Around 1,300 staff are directly employed at Stansted Airport and Mr O’Toole said the “vast majority” would see no change as a result of the change in ownership.

MAG said it had a detailed integration plan in place to ensure a “seamless transition of ownership and operations at Stansted which will maintain business as usual for passengers and customers”.

But there was worrying news for the new owners last night when Ryanair said it would cut capacity in response to a “further unjustified” increase of 6pc in landing charges from April.

Ryanair said it had planned to increase traffic at Stansted by 5% from April but will now cut frequencies on 43 of its routes and reduce its weekly operations by more than 170 flights.

Meanwhile, David Burch, director of policy at Essex Chambers of Commerce, welcomed the acquisition.

He said: “It is good news for Essex and we look forward to working with the Manchester Airports Group.
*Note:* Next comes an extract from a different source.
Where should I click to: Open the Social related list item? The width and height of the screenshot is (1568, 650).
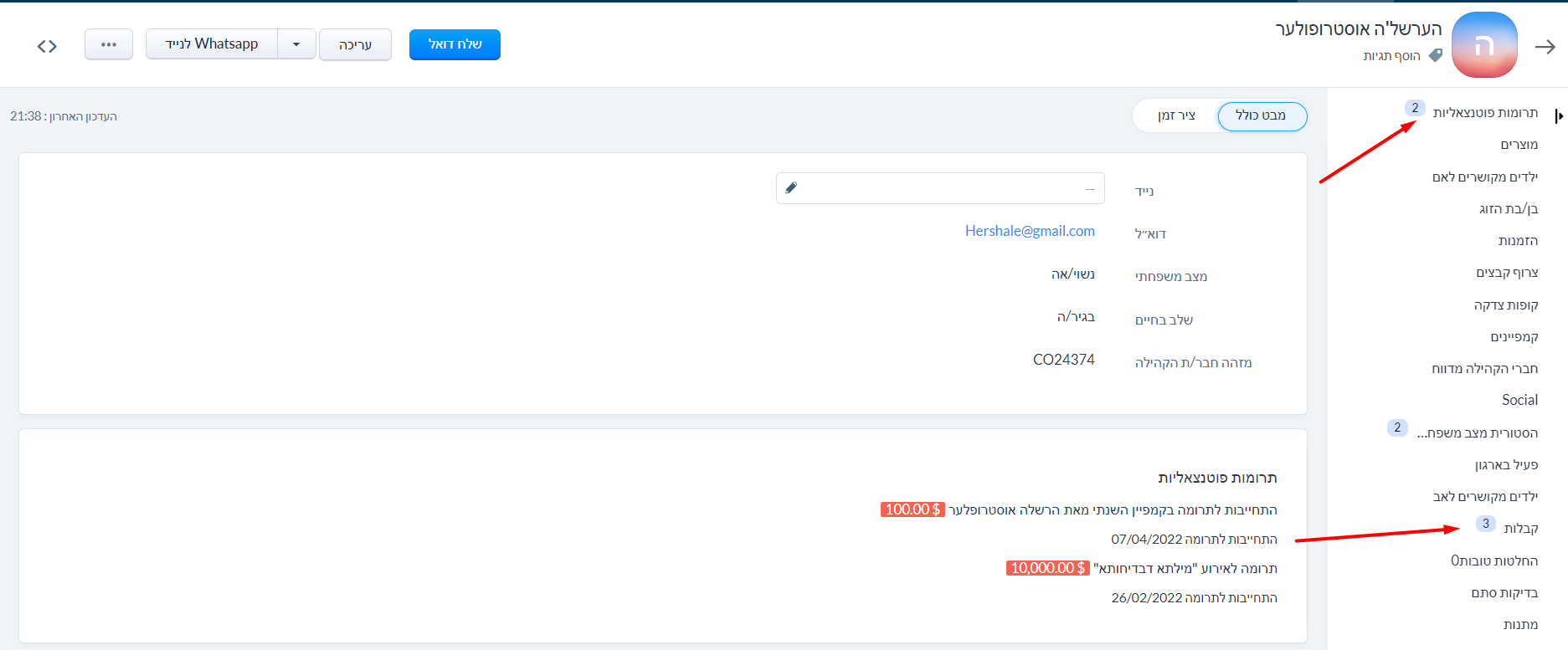1519,400
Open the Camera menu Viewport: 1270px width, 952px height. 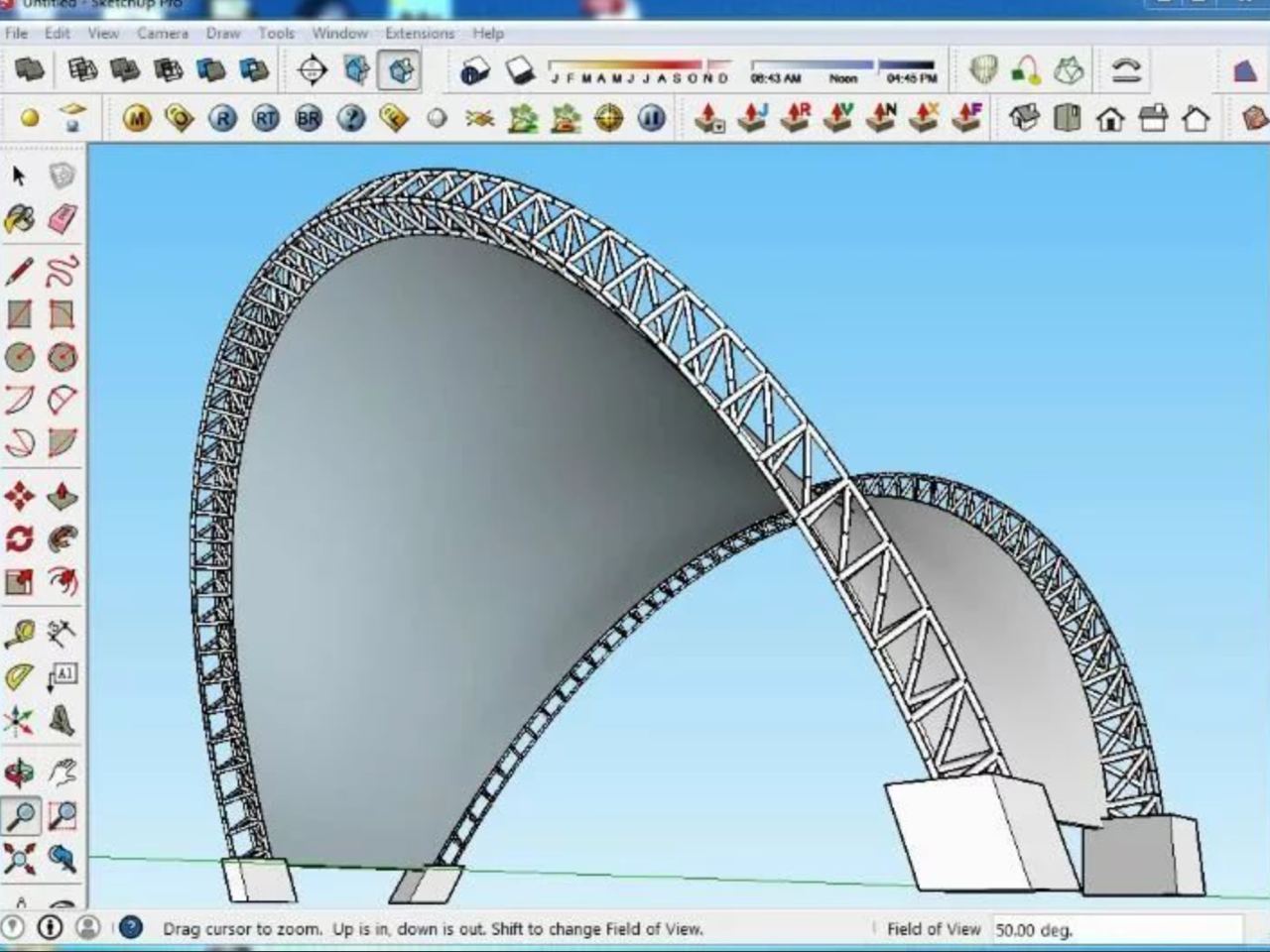pyautogui.click(x=162, y=33)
“The new owners have an extremely strong track record, which is reassuring for everyone who works and uses Stansted Airport, and we feel sure they will bring a lot of expertise to Stansted Airport which already runs a first-class service.”

Peter Sanders, chairman of Stop Stansted Expansion, said: “Stansted already has planning permission to grow to 35 million passengers a year – double its present throughput – and this can be achieved without a second runway.

“Removing the threat of a second runway would lay the foundations for a vastly improved long term relationship with the local community and we very much hope that MAG will give this commitment.”

As part of yesterday’s deal, Industry Funds Management (IFM) has taken a 35.5% equity stake in the enlarged MAG group.

Heathrow Airport Holdings made no comment on the deal yesterday, beyond confirmed completion of the sale in a single sentence statement.

The former BAA group fought a three-year battle against a Competition Commission ruling that it must sell Stansted before throwing in the towel following its latest defeat last summer.